[Things to do]
1. In the AK-12 passage, rewrite the paragraph beginning "The design of the final production model" as a short bulleted list that keeps its main facts.
2. From the AK-12 passage, return everything from "Reports from soldiers" down to "the lower receiver.", copied word for word.
3. Answer these questions using the AK-12 passage:
(a) What is the cyclic rate of fire of the final production model?
(b) What burst feature replaced the three-round burst of the earlier prototypes?
(c) What is at the end of the muzzle brake?

Passage Start Marker

With the final production model, it addresses the Russian Army's concerns regarding the issues in fully automatic fire and the cost of the earlier prototype models and is also expected to be much cheaper to build. It also incorporates many of the same improvements developed for the earlier prototype models of the AK-12 but also improves the strength and resilience of some of the components of the rifle.

The design of the final production model of the AK-12 shares more in common with the existing AK-74M than its earlier prototype models, but will not be a retrofit to existing assault rifles. Several improvements were made to the AK-12's receiver, such as an improved and far more rigid top cover interface and a new free-floating barrel. The final production model of the AK-12 reportedly outperforms the existing AK-74 by at least the margin requested by the Russian government.

The final production model of the AK-12 has a cyclic rate of fire of 700 rounds per minute. The three-round burst feature from the earlier prototype models was replaced by a two-round burst feature in the final production model.

Reports from soldiers during the Russian invasion of Ukraine, stated that the AK-12 did not hold zero when the dust cover was removed and reinstalled. Additionally, the selector switch could be easily be set too far down far beyond the original intent, partially obstructing the pistol grip and trigger. Several AK-12s were captured by Ukrainian forces with the selector being set so far down that they were almost perpendicular to the lower receiver.

====Muzzle device====
The distinctive quick detachable muzzle brake features a large expansion chamber, two symmetrical vertical cuts at the forward end of the brake and three non-symmetrical positioned vent holes to counteract muzzle rise and climb as well as lateral shift to the right and features a crown-shaped glass breaker at the end. A flat plate near the end of the brake produces a forward thrust when emerging exhaust gases strike its surface, greatly reducing recoil.

Passage End Marker
Input data Start Marker

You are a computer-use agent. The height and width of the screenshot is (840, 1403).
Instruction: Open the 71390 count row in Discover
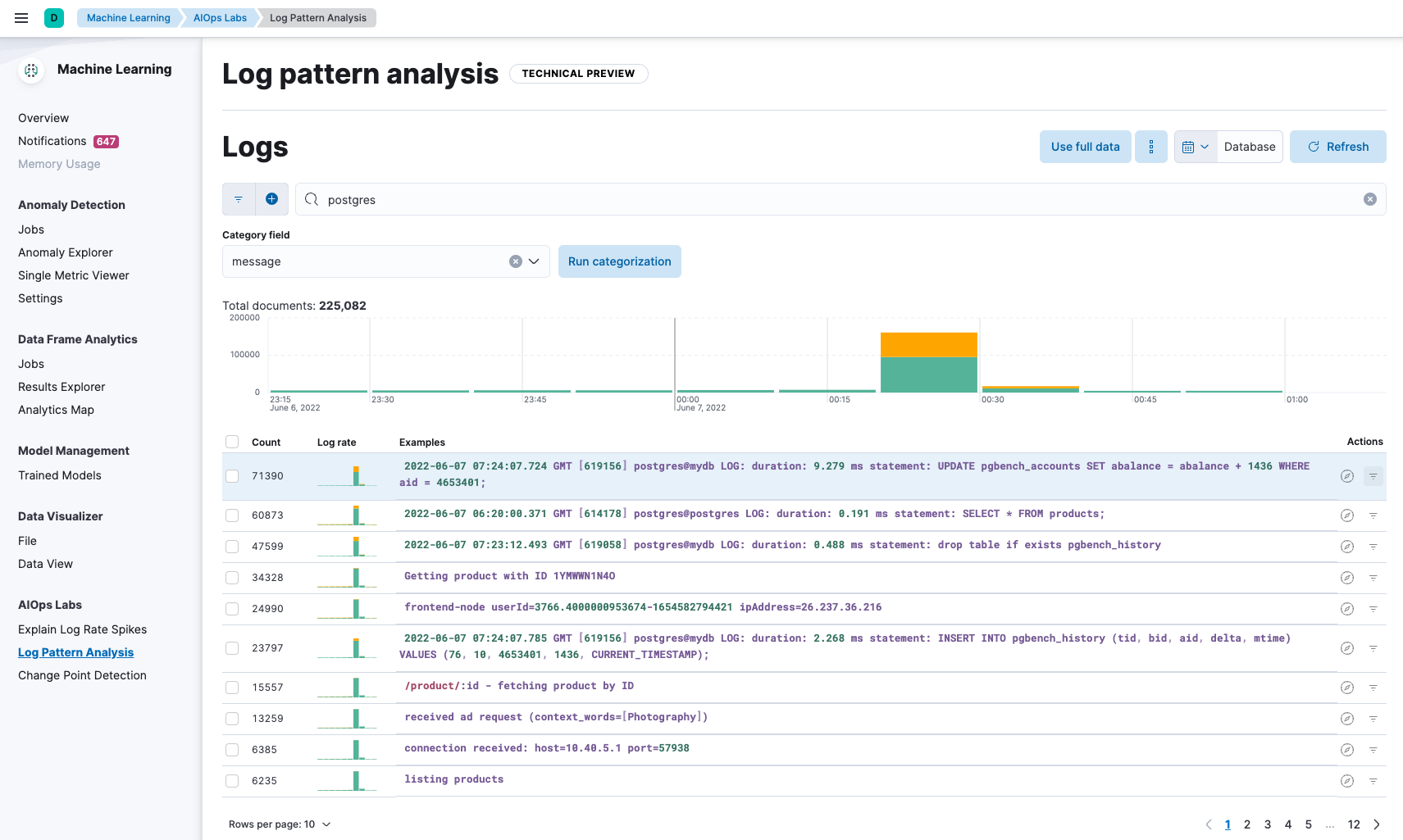coord(1346,476)
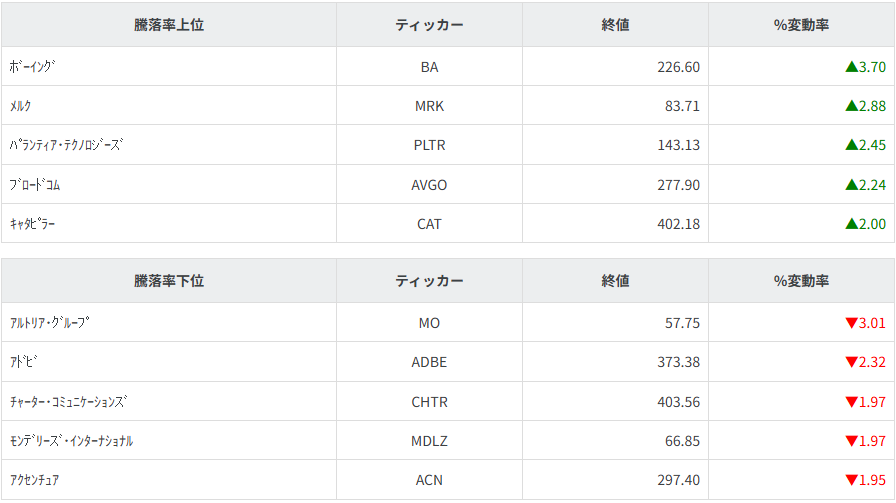Open the パランティア・テクノロジーズ row
Image resolution: width=896 pixels, height=503 pixels.
pyautogui.click(x=66, y=145)
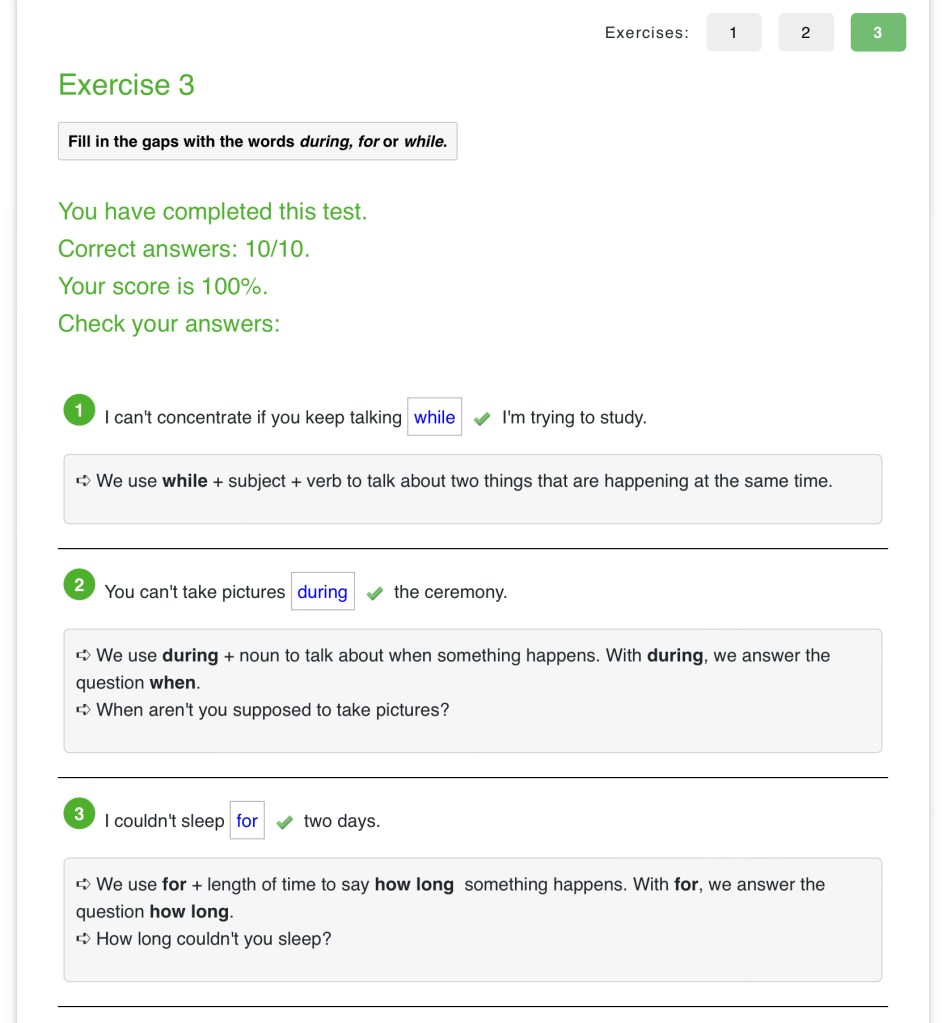Open Exercise 1 tab
The width and height of the screenshot is (946, 1023).
pyautogui.click(x=733, y=33)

Input data End Marker

[Answers for each item]
1.
- The final production AK-12 has more in common with the AK-74M than with its earlier prototypes.
- It will not be a retrofit to existing assault rifles.
- The receiver was improved with a far more rigid top cover interface and a new free-floating barrel.
- It reportedly outperforms the AK-74 by at least the margin the Russian government requested.

2.
Reports from soldiers during the Russian invasion of Ukraine, stated that the AK-12 did not hold zero when the dust cover was removed and reinstalled. Additionally, the selector switch could be easily be set too far down far beyond the original intent, partially obstructing the pistol grip and trigger. Several AK-12s were captured by Ukrainian forces with the selector being set so far down that they were almost perpendicular to the lower receiver.

3.
(a) 700 rounds per minute.
(b) A two-round burst feature.
(c) A crown-shaped glass breaker.